**** RECORDS SHOWN

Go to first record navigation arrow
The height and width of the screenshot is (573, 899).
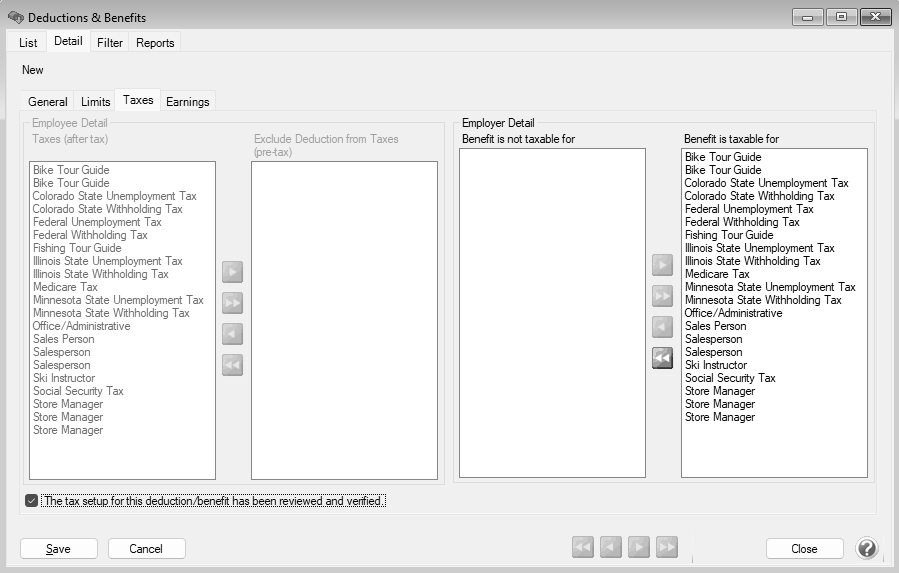tap(583, 547)
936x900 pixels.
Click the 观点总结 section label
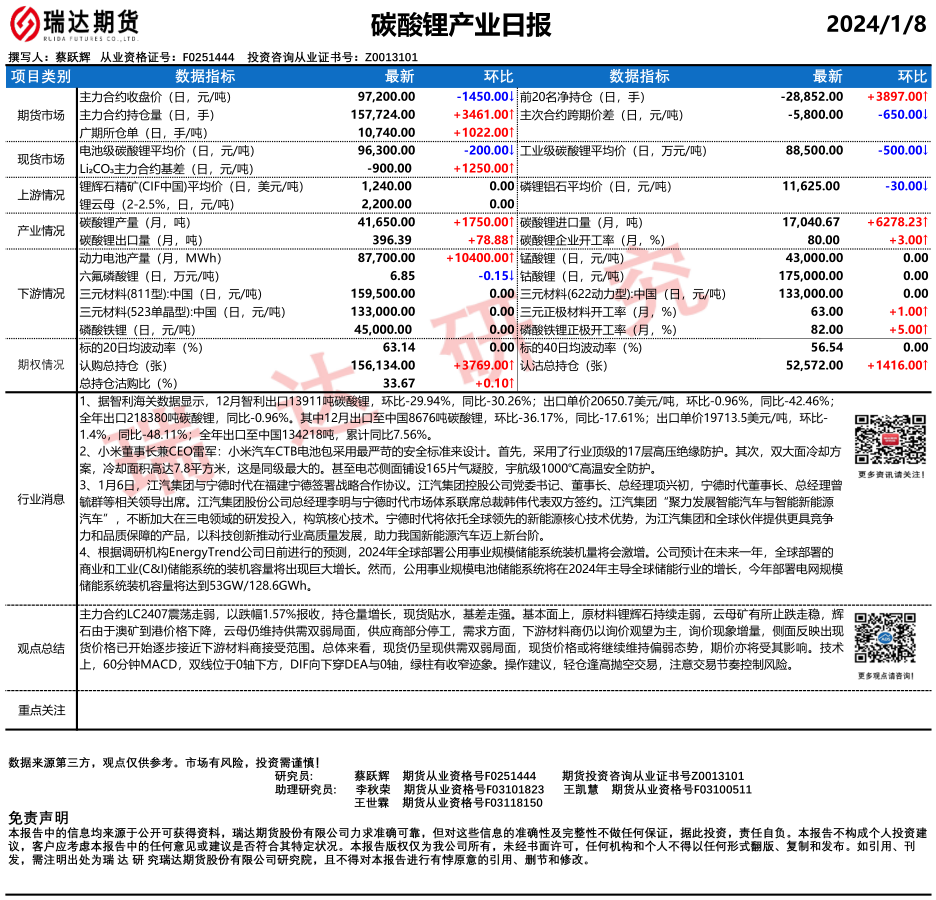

********

## WHAT THE TASK ASKS
Please output every line of the records above as a JSON list of strings, one string per line, leaving out blank lines and all pictures.

## EXERCISE SOLUTION
[
  "Go to first record navigation arrow",
  "The height and width of the screenshot is (573, 899).",
  "tap(583, 547)",
  "936x900 pixels.",
  "Click the 观点总结 section label"
]